On 11 March 1676, while on his way to the royal apartments, Griffenfeld was arrested in the king's name and taken to the citadel, a prisoner of state. A minute scrutiny of his papers, lasting nearly six weeks, revealed nothing treasonable; but it provided the enemies of the fallen statesman with a deadly weapon against him in the shape of an entry in his private diary, in which he had imprudently noted that on one occasion Christian V in a conversation with a foreign ambassador had spoken like a child. On 3 May, Griffenfeld was tried not by the customary tribunal, in such cases the Højesteret, or supreme court, but by an extraordinary tribunal of 10 dignitaries, none of whom was particularly well disposed towards the accused. Griffenfeld, who was charged with simony, bribery, oath-breaking, malversation and lèse-majesté, conducted his own defence under every imaginable difficulty.

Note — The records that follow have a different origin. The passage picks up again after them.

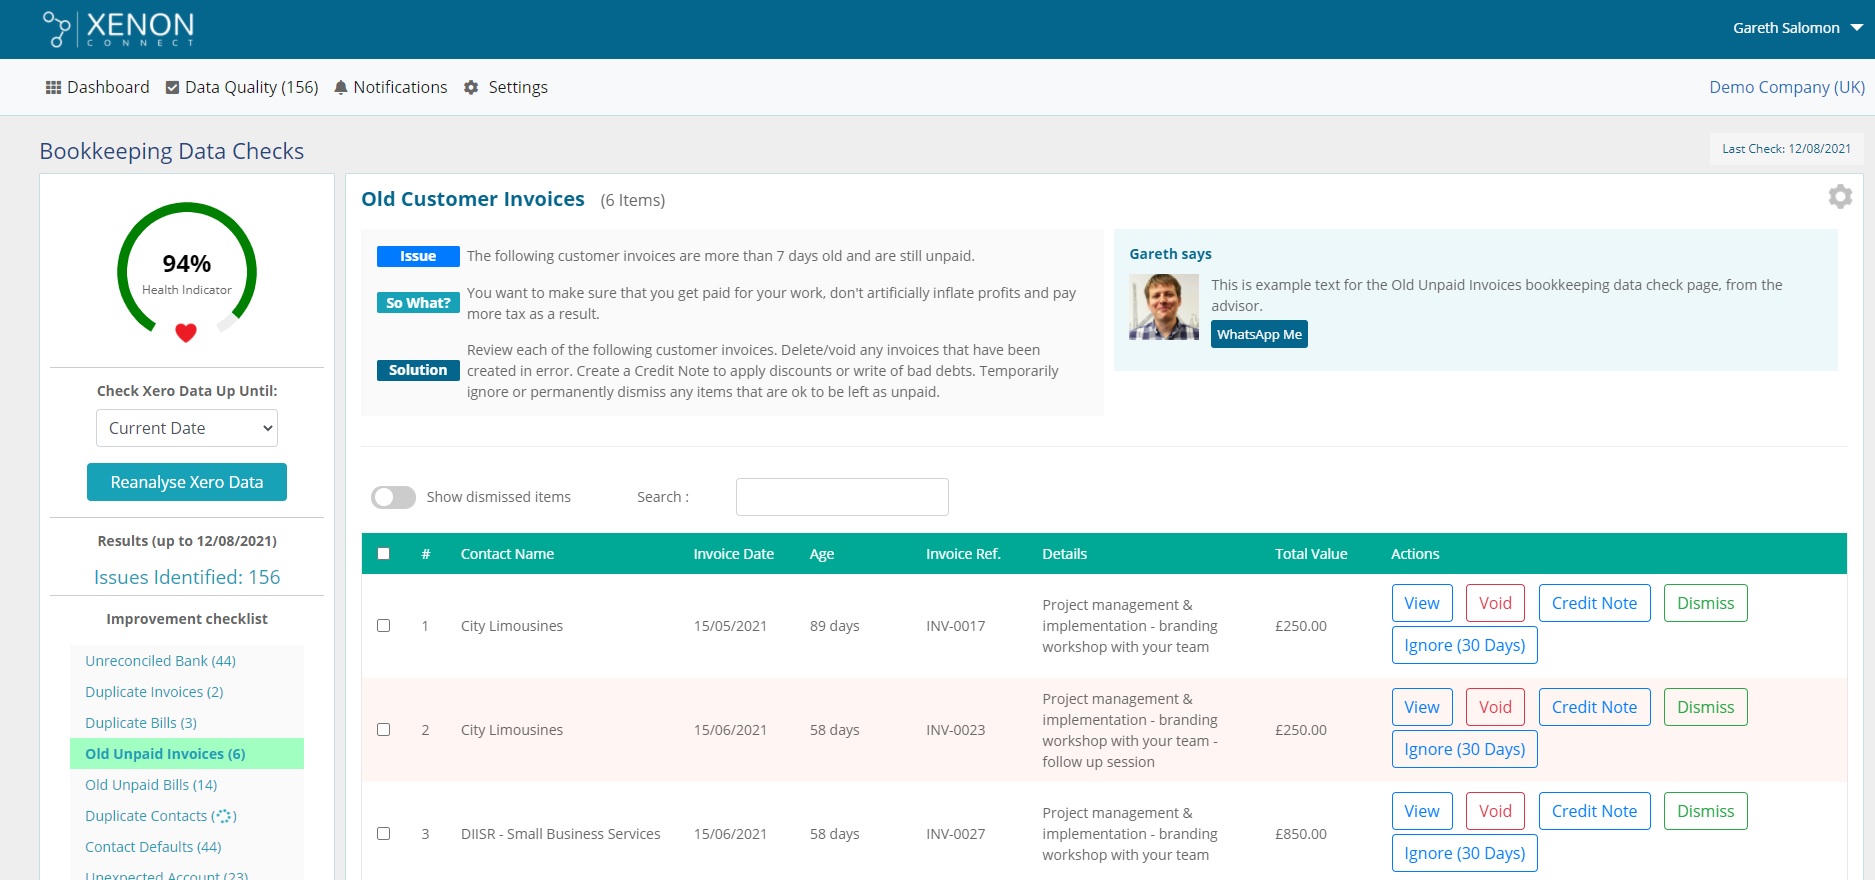
Task: Click Gareth's advisor profile photo
Action: (1164, 307)
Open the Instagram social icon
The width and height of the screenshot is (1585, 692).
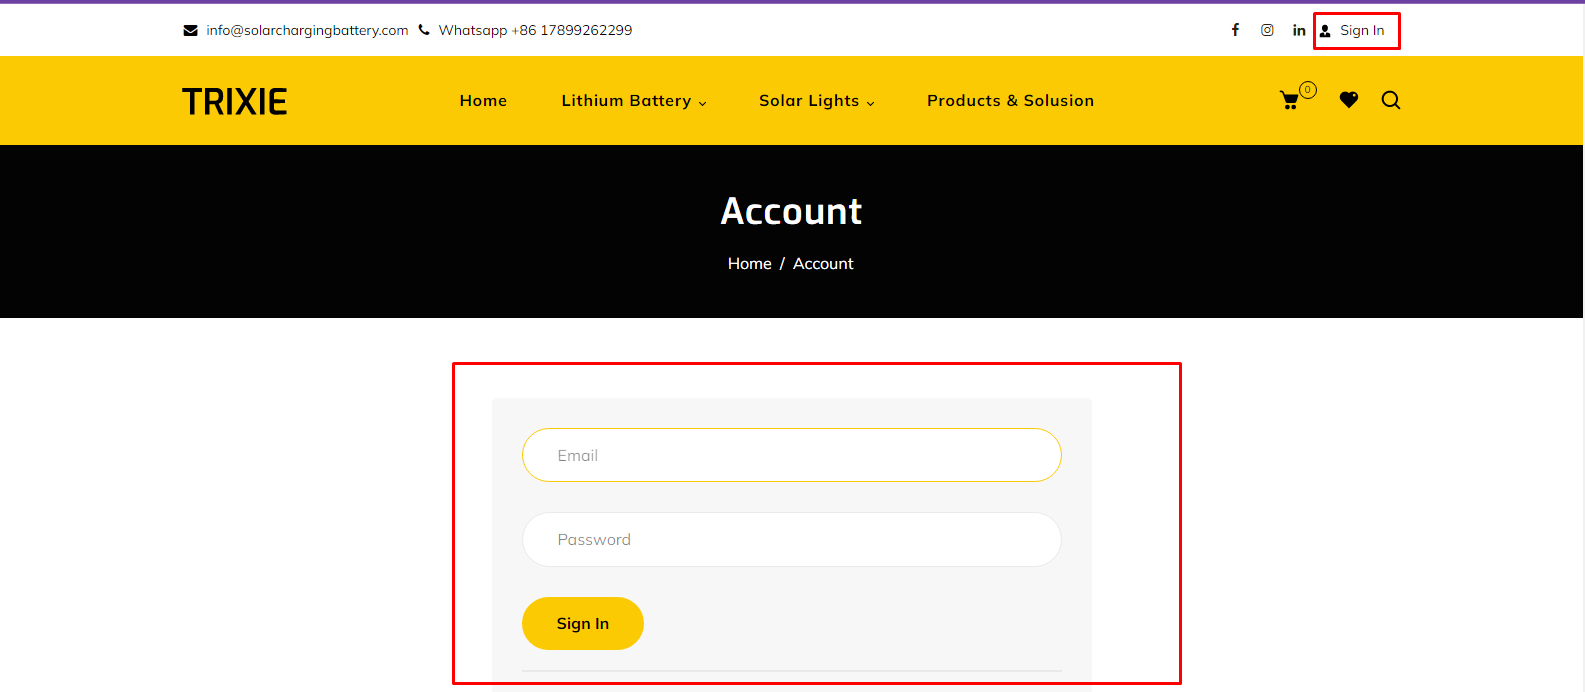click(1267, 30)
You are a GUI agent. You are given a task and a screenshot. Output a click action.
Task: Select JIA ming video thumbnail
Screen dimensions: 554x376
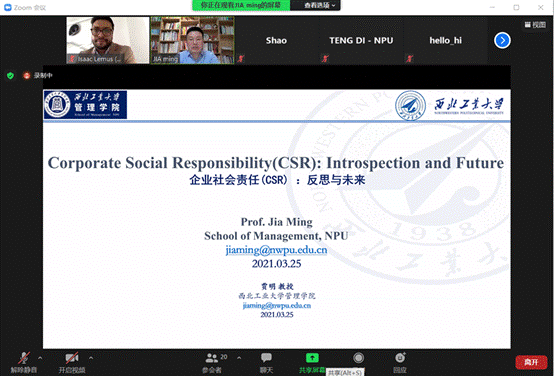pos(193,40)
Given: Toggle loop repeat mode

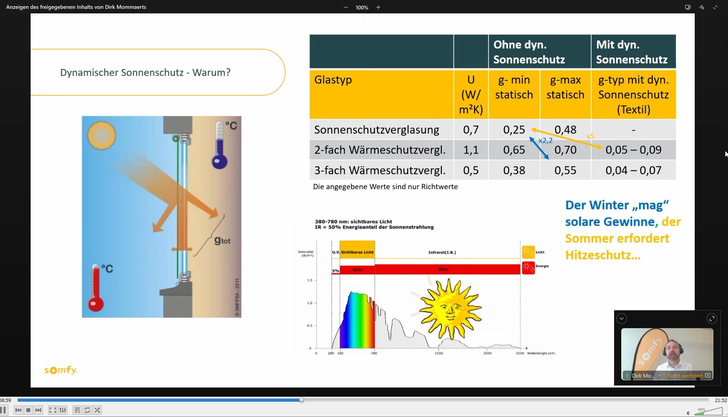Looking at the screenshot, I should [x=87, y=410].
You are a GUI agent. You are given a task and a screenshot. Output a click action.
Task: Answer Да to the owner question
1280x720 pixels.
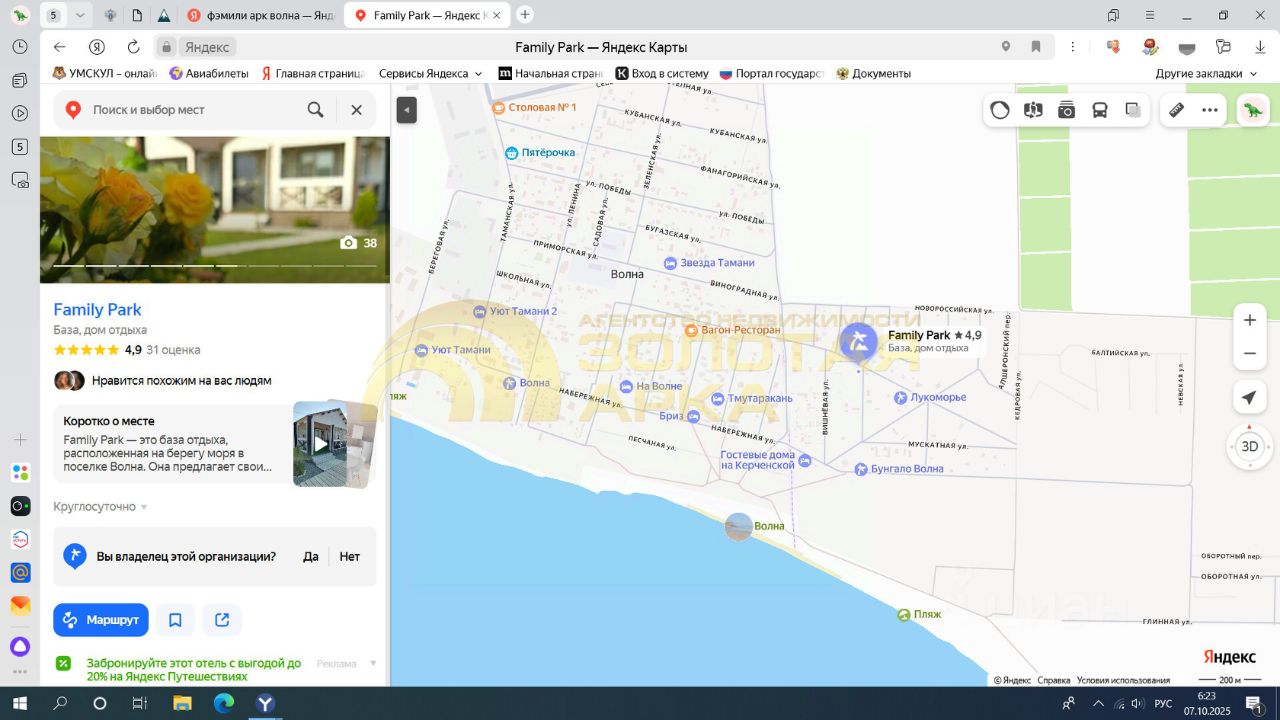pyautogui.click(x=311, y=557)
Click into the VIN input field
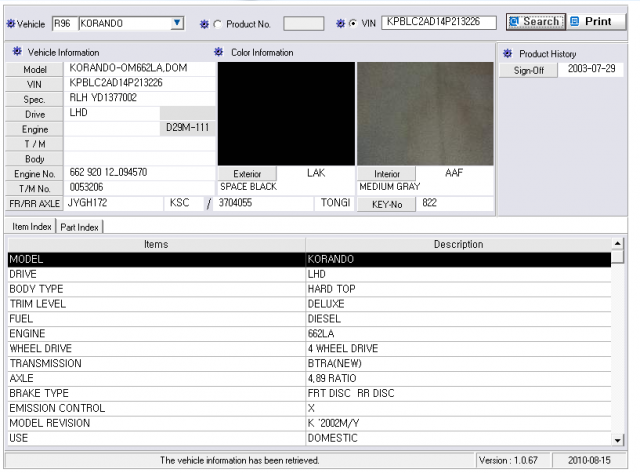The image size is (640, 473). point(439,22)
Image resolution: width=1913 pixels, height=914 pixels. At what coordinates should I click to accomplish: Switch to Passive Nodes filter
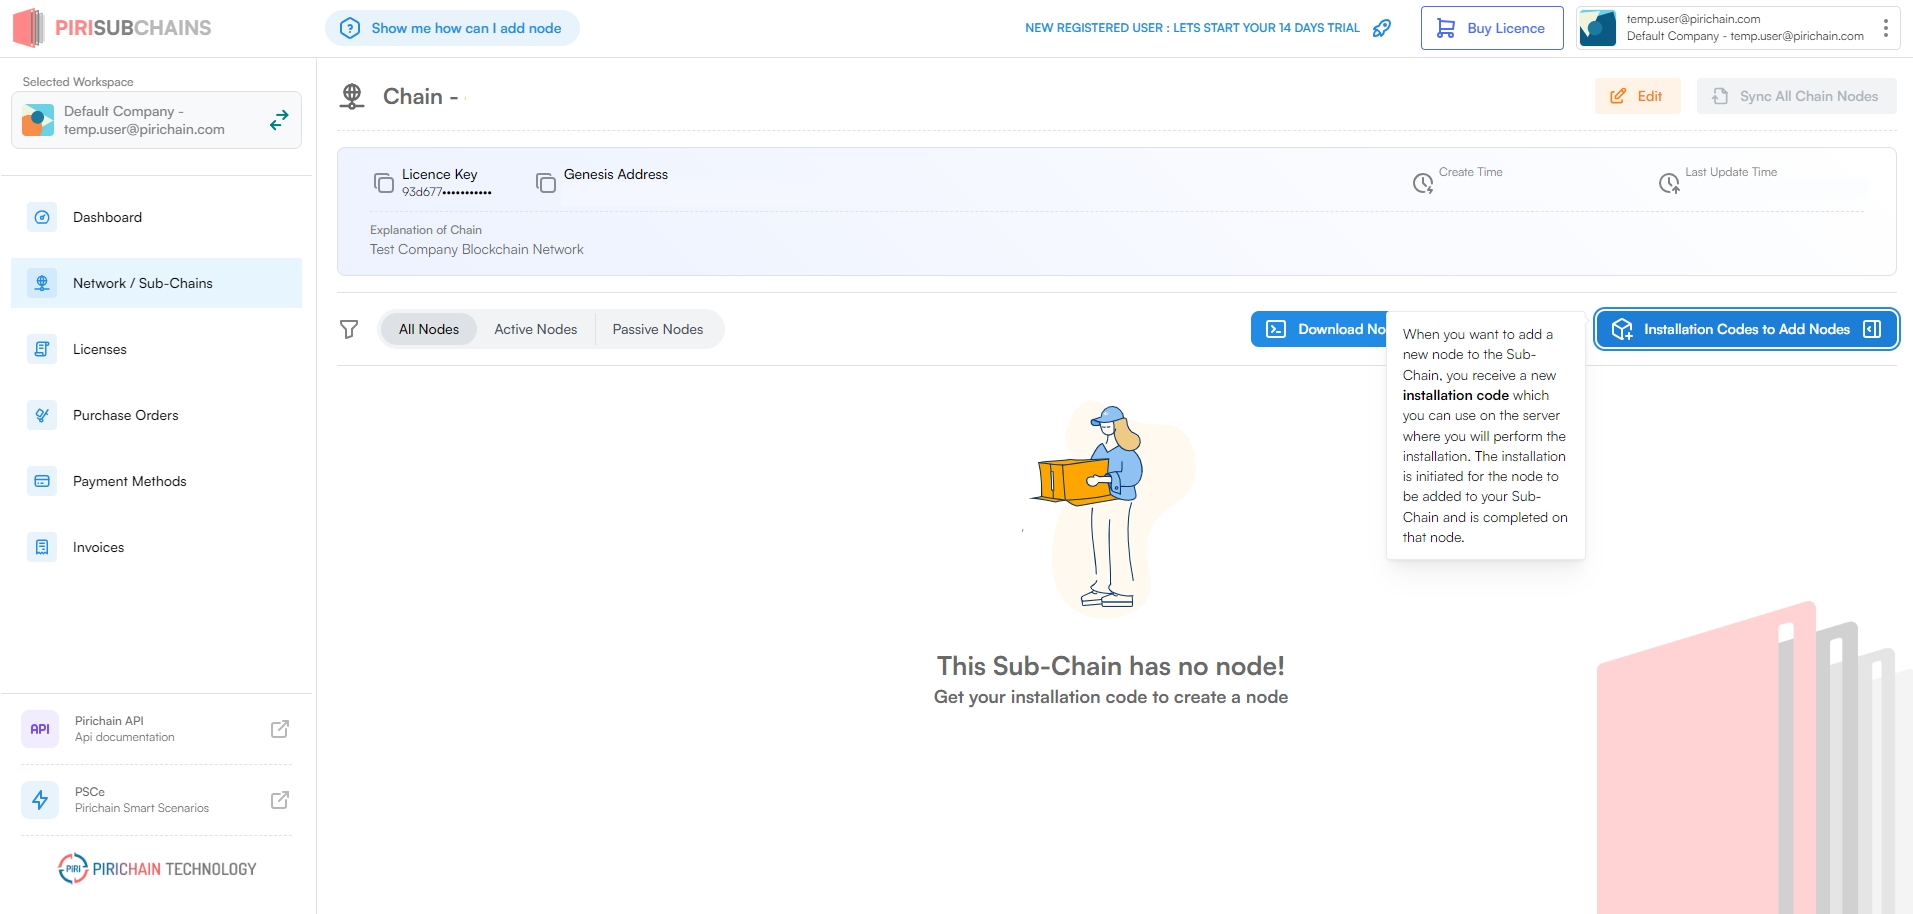[x=657, y=329]
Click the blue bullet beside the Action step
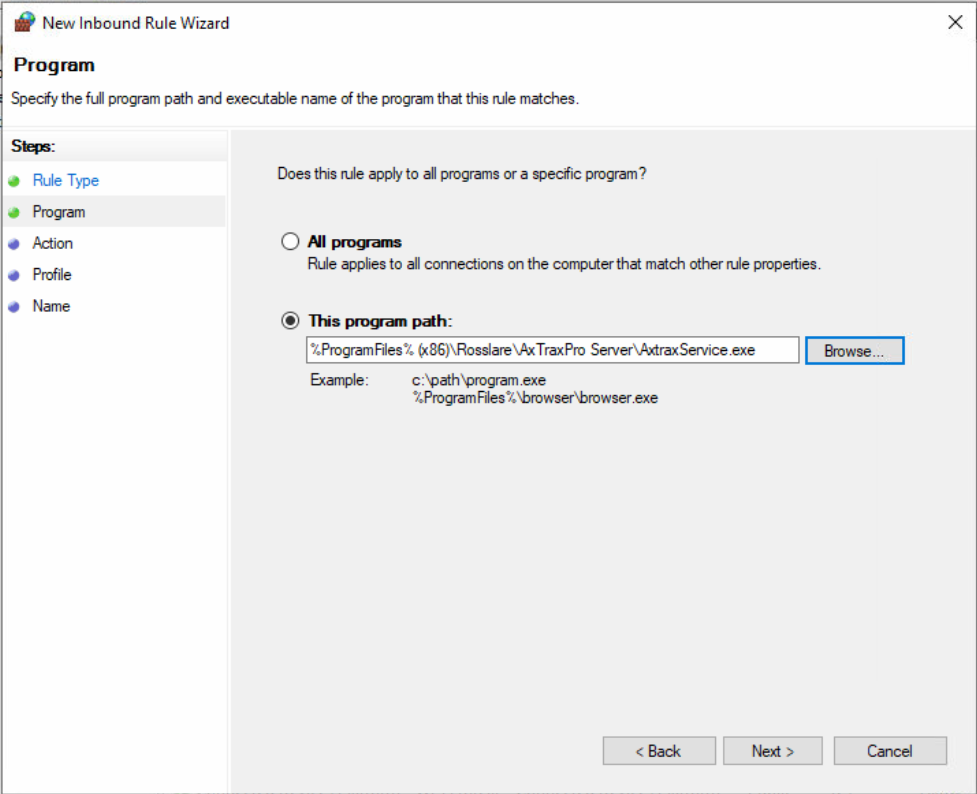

For forty-six days before his trial he had been closely confined in a dungeon, without lights, books or writing materials. Every legal assistance was illegally denied him. Nevertheless, he proved more than a match for the prosecution. Finally, he was condemned to degradation and decapitation; though one of the ten judges not only refused to sign the sentence, but remonstrated in private with the king against its injustice. The primary offence of the ex-chancellor was the taking of bribes, which no twisting of the law could convert into a capital offence, while the charge of treason had not been substantiated.

Griffenfeld was pardoned on the scaffold, at the very moment when the axe was about to descend. On hearing that the sentence was commuted to lifelong imprisonment, he declared that the pardon was harder than the punishment, and vainly petitioned for leave to serve his king for the rest of his life as a common soldier. For the next twenty-two years Denmark-Norways's greatest statesman was a lonely prisoner, first in the fortress of Copenhagen, in Denmark and finally at Munkholmen in Trondheim Fjord, in Norway, where he died. Griffenfeld had married Kitty Nansen, the granddaughter of the great Burgomaster Hans Nansen, who brought him half a million rixdollars. She died in 1672, after bearing him a daughter. Griffenfeld and his wife are both buried at Vær Kirke in Århus Diocese

Griffenfeldsgade, a street in Nørrebro, Copenhagen, as well as Griffenfeld Island in Southeast Greenland, were named after him.